First of all, it is indeed true that , the amazing guy who has totally revolutionized our picture of physics at least twice in his life, was a rather average person in many respects. Minkowski, his high school high teacher, certainly had a reason to call Einstein "the lazy dog". Einstein's poetry was mediocre and his violin skills were so-so.

Later in his life, Einstein showed his inability to understand the new conceptual breakthroughs, especially those based on quantum mechanics. Because I believe that quantum mechanics represents the single most profound revolution in the 20th century physics, Einstein's misunderstanding of its inevitability was a pretty serious imperfection. Nevertheless, Einstein was able to transform his flawed opinions about quantum mechanics into something that led to great insights (about the entanglement) later. On the other hand, if Einstein were only a person who disliked quantum mechanics, we would not be celebrating him as the ultimate intellectual superhero today.

The year 1905 was Einstein's miraculous year. But Einstein would also fail to be a full Einstein if he did not find anything else later. Fortunately he did. In 1915-1916 he finished general relativity. The observations of bending light made Einstein an international celebrity in 1919. Einstein had to struggle for 10 years before the light of GR emerged in front of his eyes. During the long, exciting, and frustrating period he had obviously made a lot of errors, and he needed a help from Marcel Grossmann. It is conceivable that Einstein could have problems to get a decent job today if he needed 10 years to write
  • "S = int sqrt(g) R d4x / (16 pi G)"
or something like that. ;-) Yes, one may think that Einstein was a bit lucky, too. But what I would like to emphasize is the following:
  • It is very hard to imagine that one can artificially construct or social-engineer a new Einstein.
I will discuss this point in detail later. There is one more thing about Einstein that Lee does not seem to appreciate:
  • Einstein was not a classical crackpot.
What do I mean? Although Einstein came from a completely different environment than the mainstream scientists, he was more than familiar with all existing fundamental physics of his time. He did not claim it was wrong. In fact, he viewed special relativity as a small update of Newton's and Maxwell's insights.

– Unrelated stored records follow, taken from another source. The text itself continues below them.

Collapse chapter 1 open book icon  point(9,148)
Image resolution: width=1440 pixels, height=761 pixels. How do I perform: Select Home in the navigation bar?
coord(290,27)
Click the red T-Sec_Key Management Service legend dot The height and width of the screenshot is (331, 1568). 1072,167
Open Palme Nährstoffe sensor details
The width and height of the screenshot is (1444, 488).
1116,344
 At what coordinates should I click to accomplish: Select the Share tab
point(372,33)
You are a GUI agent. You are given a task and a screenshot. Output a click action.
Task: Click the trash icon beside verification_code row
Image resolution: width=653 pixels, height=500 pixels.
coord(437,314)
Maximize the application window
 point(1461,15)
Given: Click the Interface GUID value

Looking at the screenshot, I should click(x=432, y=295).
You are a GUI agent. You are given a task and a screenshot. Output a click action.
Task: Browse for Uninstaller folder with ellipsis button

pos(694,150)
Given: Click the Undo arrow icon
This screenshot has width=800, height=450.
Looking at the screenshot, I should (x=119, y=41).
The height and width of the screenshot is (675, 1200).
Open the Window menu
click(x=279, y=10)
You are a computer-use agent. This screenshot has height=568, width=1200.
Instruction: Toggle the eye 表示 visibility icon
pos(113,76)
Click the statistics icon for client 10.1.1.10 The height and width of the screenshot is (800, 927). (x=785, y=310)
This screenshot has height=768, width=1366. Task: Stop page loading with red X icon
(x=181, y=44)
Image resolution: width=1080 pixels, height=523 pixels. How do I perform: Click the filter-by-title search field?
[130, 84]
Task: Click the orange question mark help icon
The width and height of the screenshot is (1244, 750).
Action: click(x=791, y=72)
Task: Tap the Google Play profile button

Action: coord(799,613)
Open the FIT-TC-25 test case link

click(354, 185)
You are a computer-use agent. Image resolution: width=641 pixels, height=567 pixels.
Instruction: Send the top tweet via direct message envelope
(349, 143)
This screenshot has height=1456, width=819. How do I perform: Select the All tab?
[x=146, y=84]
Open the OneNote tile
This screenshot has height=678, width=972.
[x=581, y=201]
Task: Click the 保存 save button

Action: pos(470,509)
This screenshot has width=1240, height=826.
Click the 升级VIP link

His interpretation of some of the key aspects of Maxwell's theory were actually more conservative than the mainstream, and he agreed with some of the big visions made by the leading physicists. He appreciated the principle of relativity - something that other famous physicists would also agree with, but they underestimated its importance. Einstein was also impressed with Lorentz's results about the vacuum Maxwell's equations. Lorentz was a well-established physicist and Einstein understood very well that Lorentz's re-interpretation of Maxwell's equation, with one electric and one magnetic vector in the vacuum only, meant that aether was dead. Unlike Lorentz, Einstein also realized that this suggests that the equivalence of different reference frames should hold even for electromagnetic phenomena - even if we try to measure the speed of light. The latter should therefore be universal.

We know the final wisdom: all reference frames are equally suitable for formulating the physical laws - especially Luboš Motl's reference frame :-). If you have a feeling that this frame plays a unique role in the previous sentence, note that all other bloggers are also unique, like everyone else. :-)

Einstein was able to put all these things together. He figured out that one must sacrifice an assumption - that the simultaneity of events is absolute - that the people before 1905 considered so obvious that they did not even know that it could be questioned. They did not have the idea to ask the question whether the assumption was right. Today, we know that it can be questioned, it should be questioned, and it is in fact incorrect. The theory that makes the simultaneity relative is correct and it nicely agrees with the previous theory in the non-relativistic limit.




Real Einstein vs. New Einstein

Some of the signs of a "new Einstein" proposed by Lee Smolin are of very different nature. Lee wants to promote the people who disagree with some well-tested principles that the physicists have studied for decades. For example, physicists have asked since 1926 whether the probabilistic interpretation of quantum mechanics is inevitable. Hundreds of people have worked on this issue for decades, and the answer is essentially Yes, it is inevitable. It's not surprising that those who still want to replace quantum mechanics by a classical theory or something very similar are viewed as crackpots by most of the physics professionals. I also think that they are crackpots and I have myself made some attempts to embed quantum mechanics into a classical/deterministic framework - the last attempt was made before the 17th birthday.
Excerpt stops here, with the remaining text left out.